Nest box: box enclosed on 3 sides and the top where hens lay eggs; integral part of a coop.

Oyster shell: sources of calcium that hens ingest. Their bodies break down these sources and use them to shell and expel the egg.

Pullet: a young female chicken that is not yet laying eggs.

Roost: a thick rod or 2×4, raised off the floor, where chickens sleep at night

Run: the part of the coop that is enclosed in wire and does not have any flooring; the run allows birds to scratch in the dirt and spend time outside while protected from predators.

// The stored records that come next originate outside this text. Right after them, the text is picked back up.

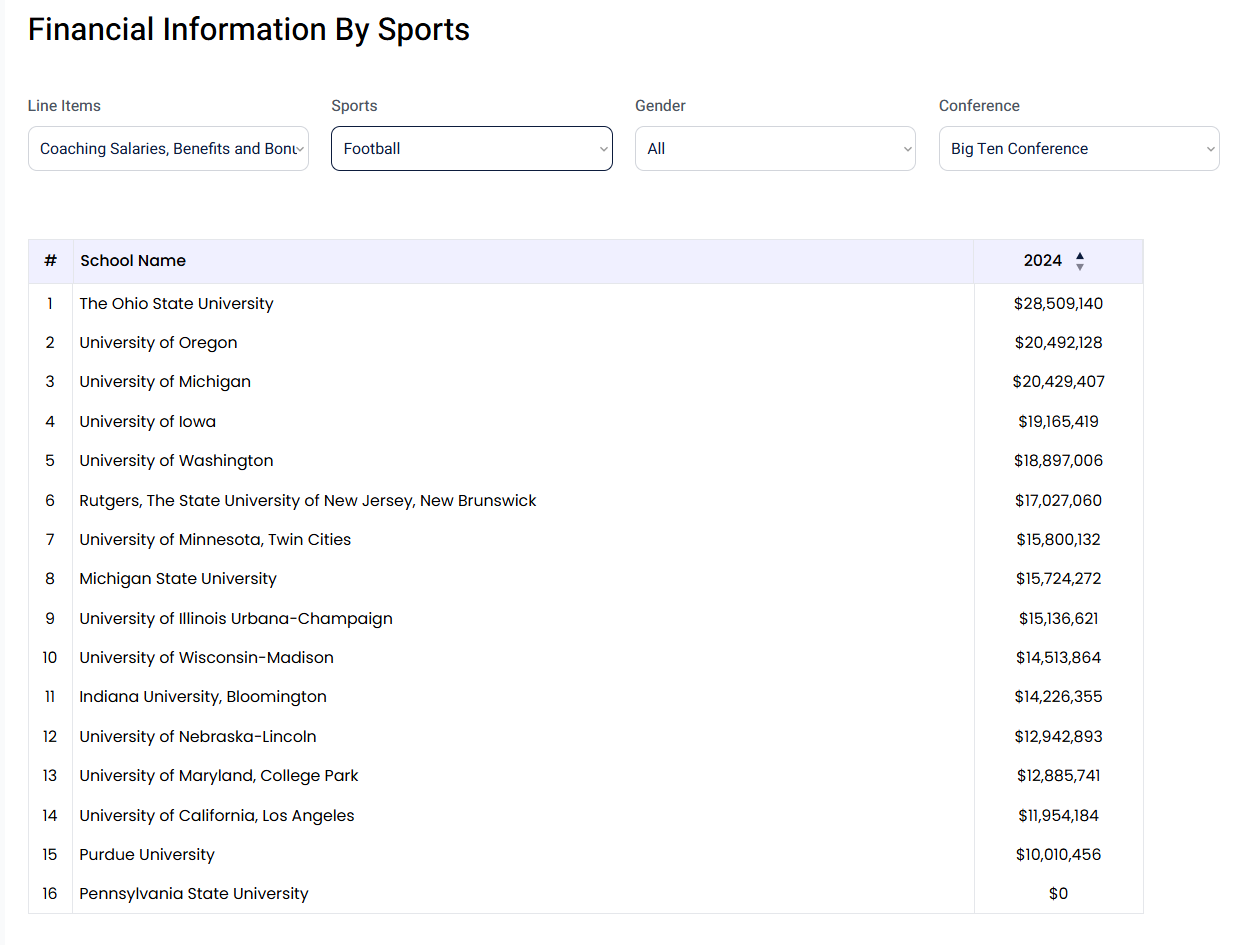Select University of Oregon in the table
1253x945 pixels.
pyautogui.click(x=158, y=342)
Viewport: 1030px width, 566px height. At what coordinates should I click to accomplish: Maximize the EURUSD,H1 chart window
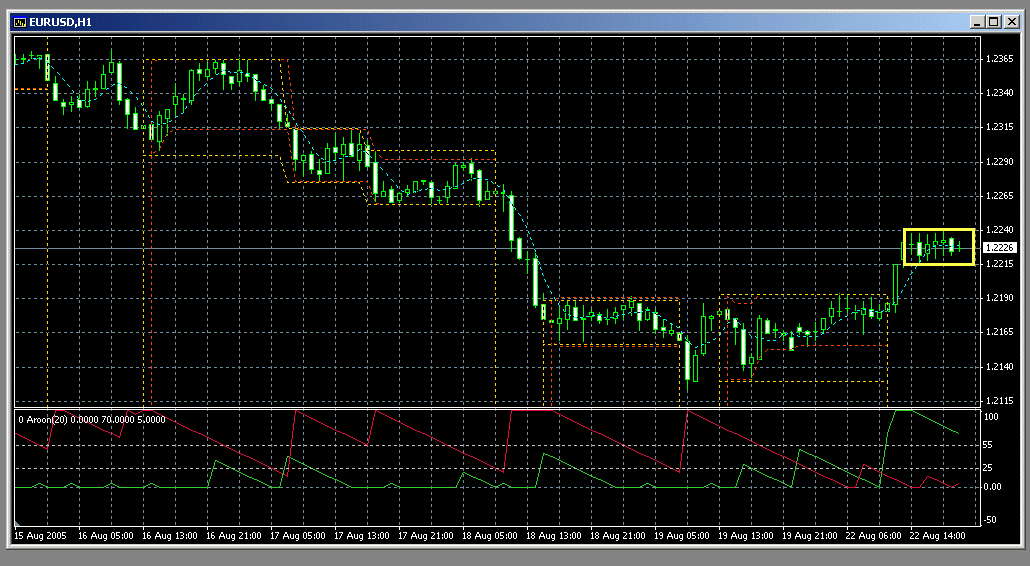pyautogui.click(x=992, y=21)
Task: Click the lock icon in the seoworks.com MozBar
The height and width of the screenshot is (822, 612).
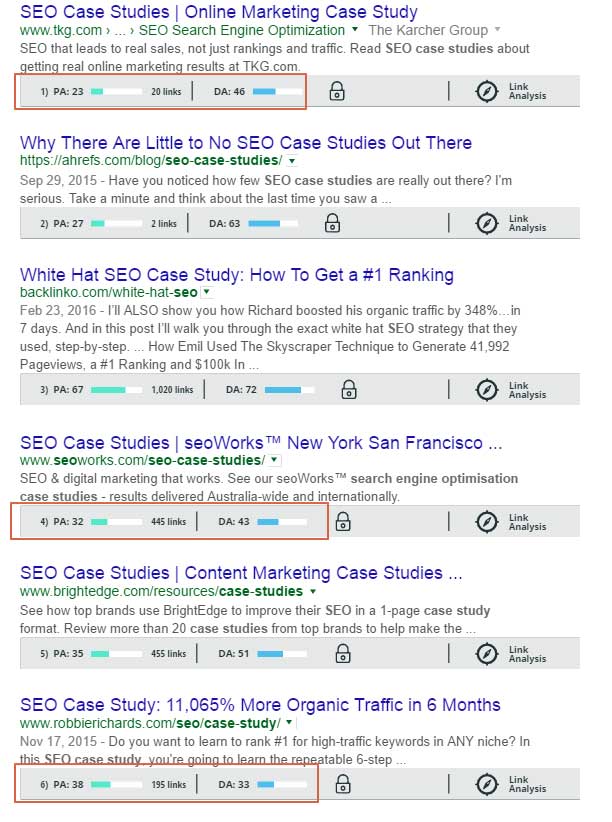Action: pyautogui.click(x=342, y=521)
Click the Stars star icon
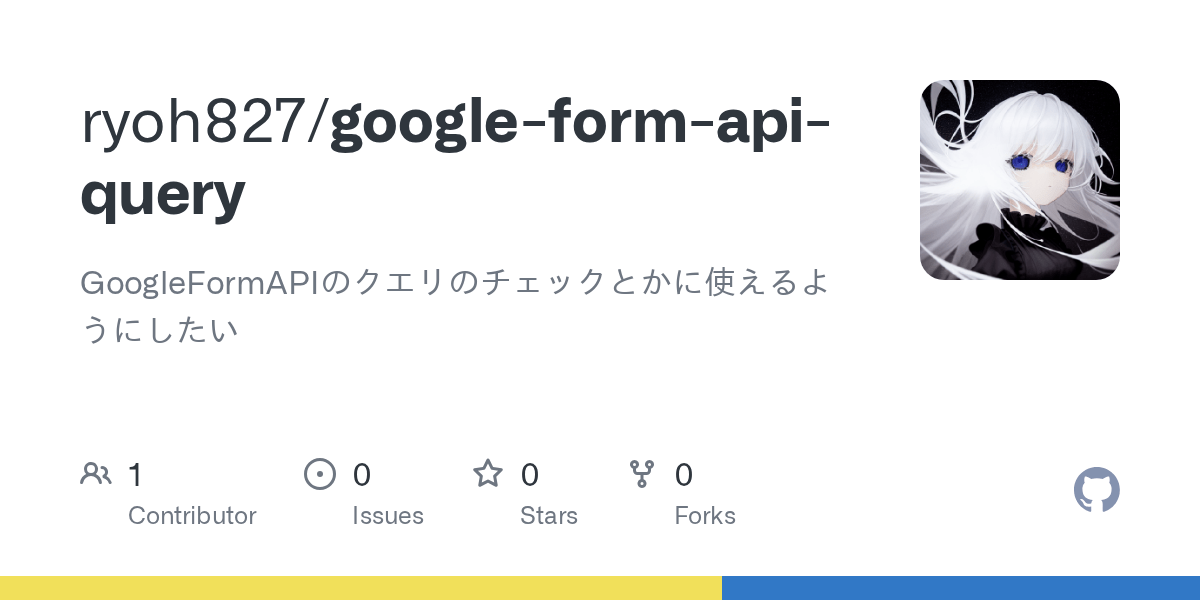This screenshot has width=1200, height=600. pyautogui.click(x=488, y=473)
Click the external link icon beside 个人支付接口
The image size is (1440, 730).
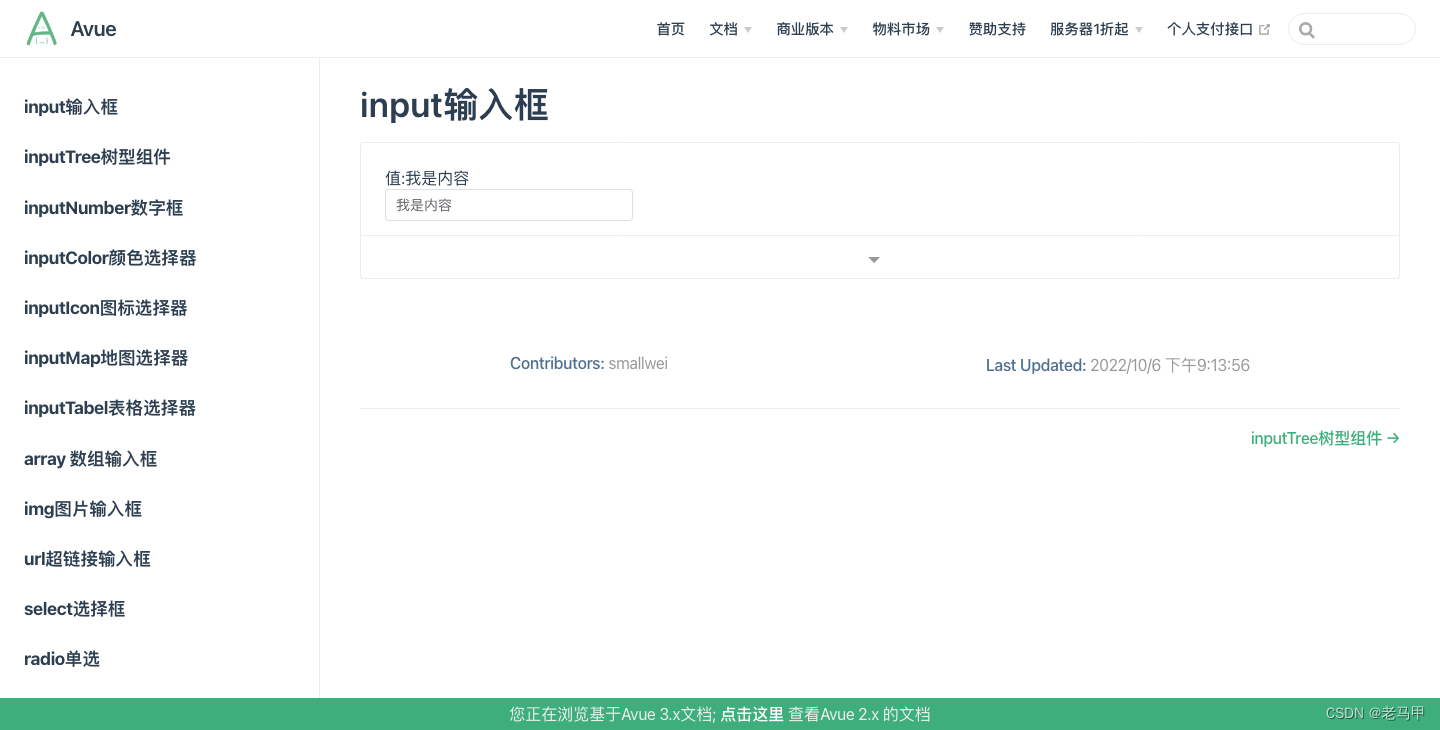[1264, 28]
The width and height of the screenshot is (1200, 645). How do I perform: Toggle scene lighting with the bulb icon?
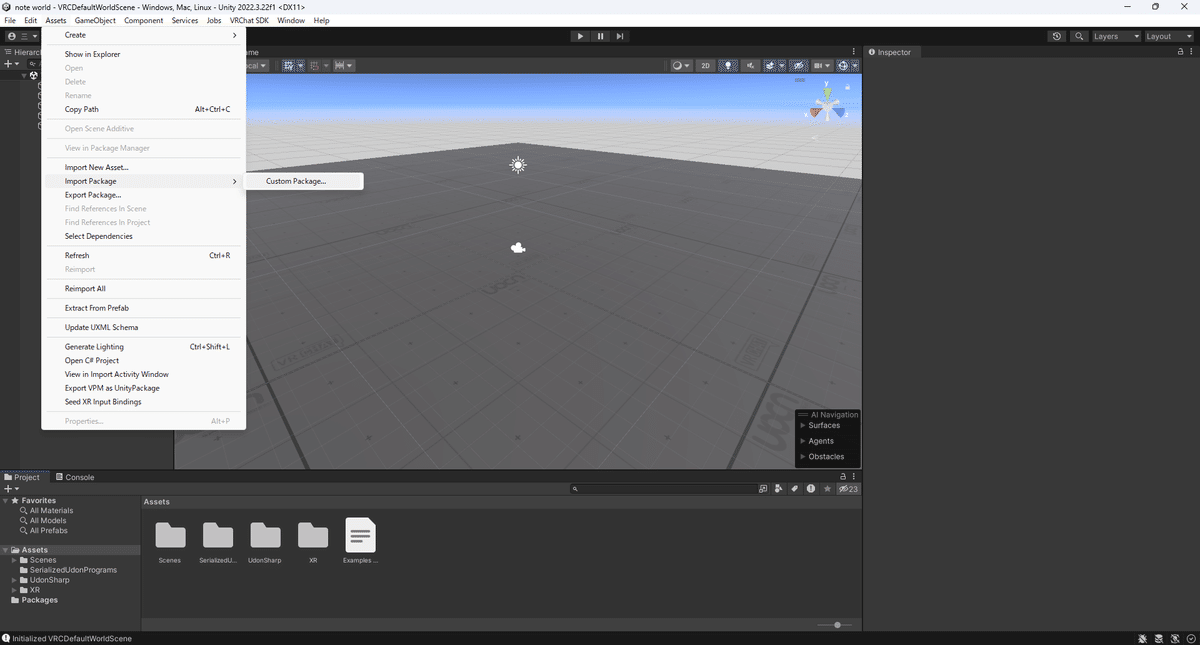tap(729, 65)

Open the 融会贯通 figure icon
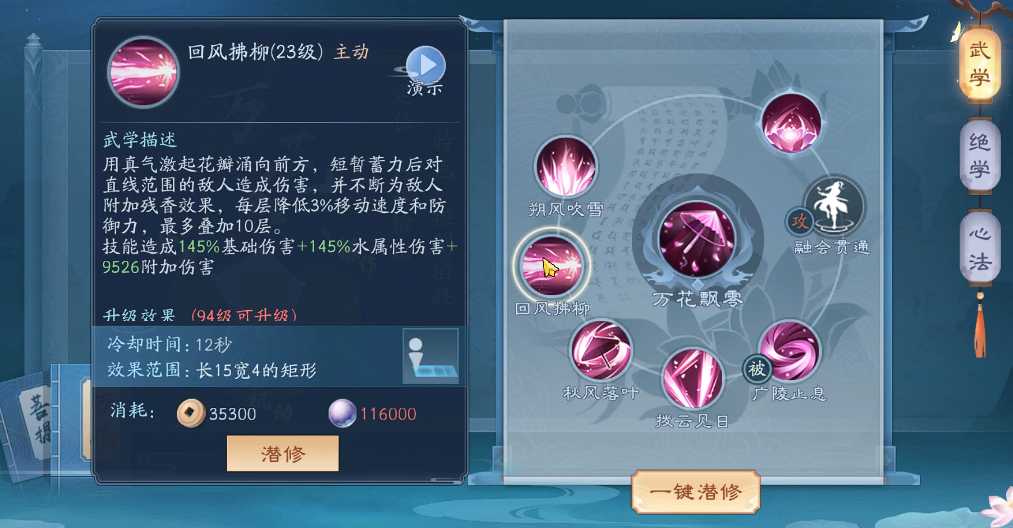(833, 207)
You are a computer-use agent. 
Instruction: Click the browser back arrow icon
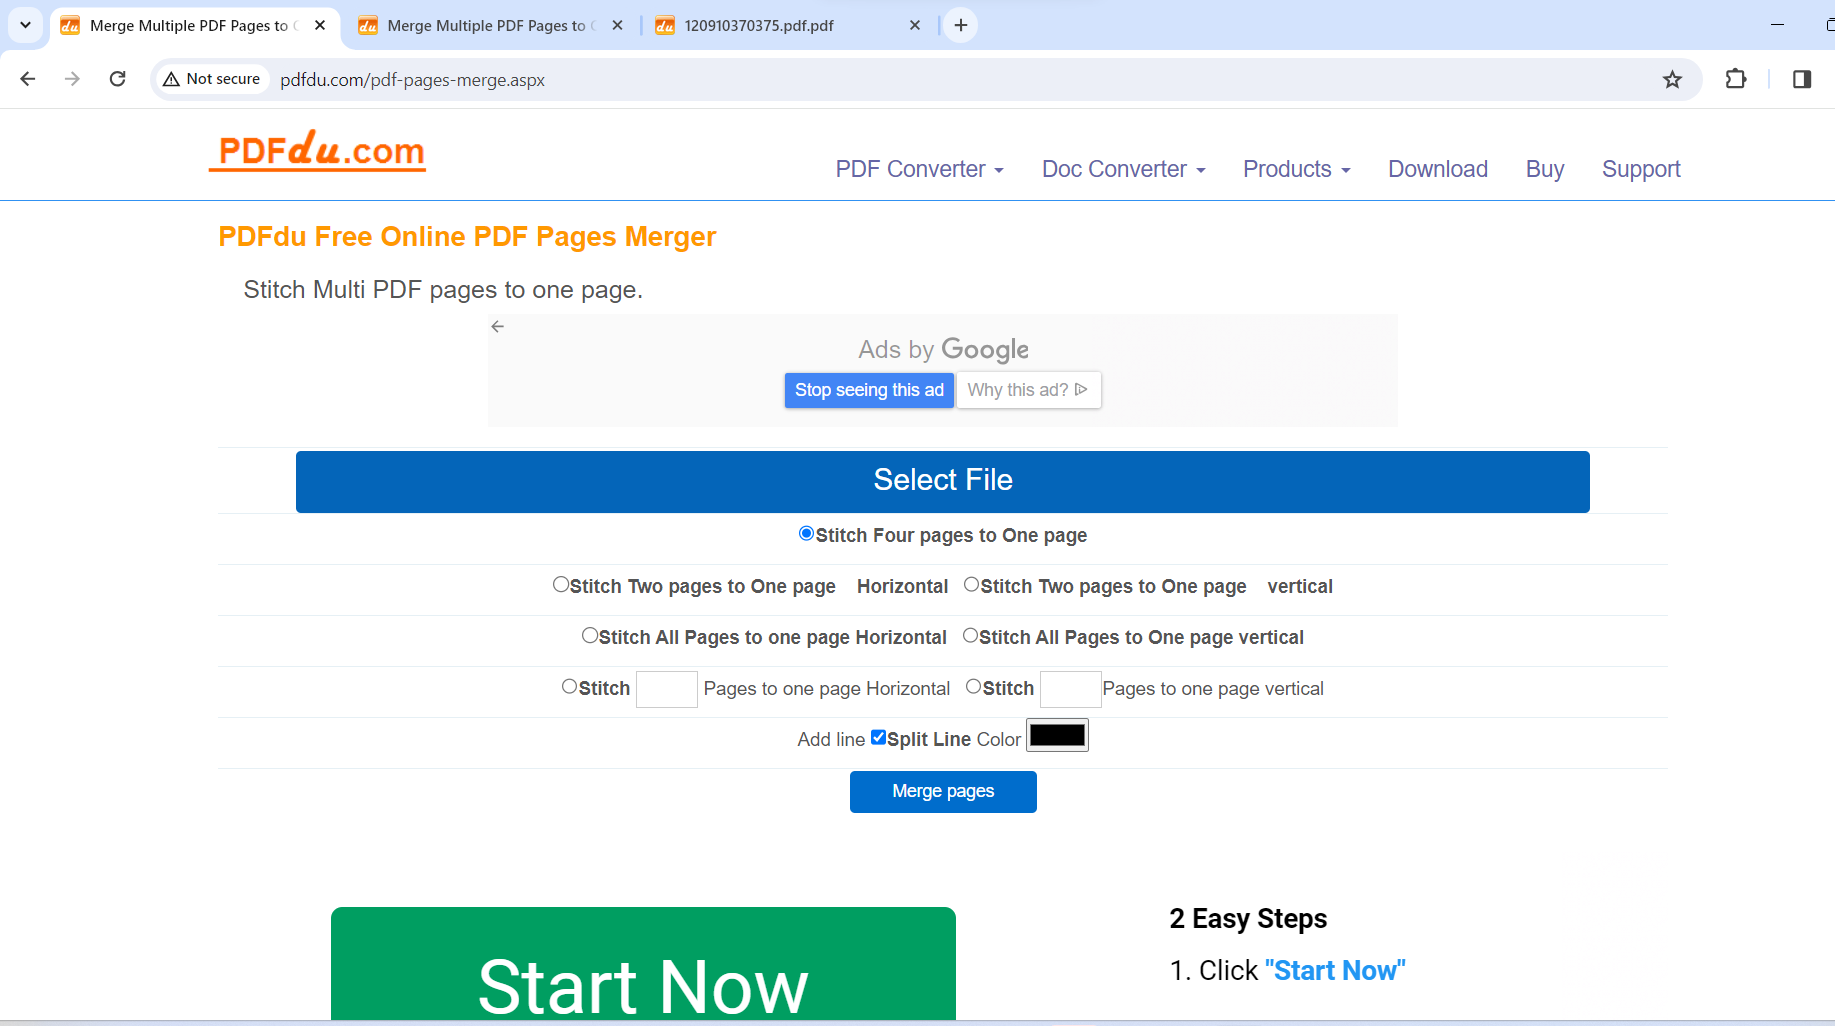[28, 79]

Scratch: chicken crack. This mixture of whole grains (corn, wheat, oats, barley, etc.) is not a complete diet should be given only as a treat, and not on a regular basis. It can also be given in small amounts in the winter time, right before bed, to keep the birds warm.

Spur: sharp growth on the leg of a rooster, used for fighting.

Vent: the opening through which reproductive and waste materials pass.

Wattle: the fleshy, red appendages under the beak. Like the comb, these act as heat radiators.

Any other helpful terms you’d like to see?

One response to this post.

  1. Posted by Lupita on September 2, 2011 at 9:42 am

    Cool! I did not know that “chicken” referred to both male and female.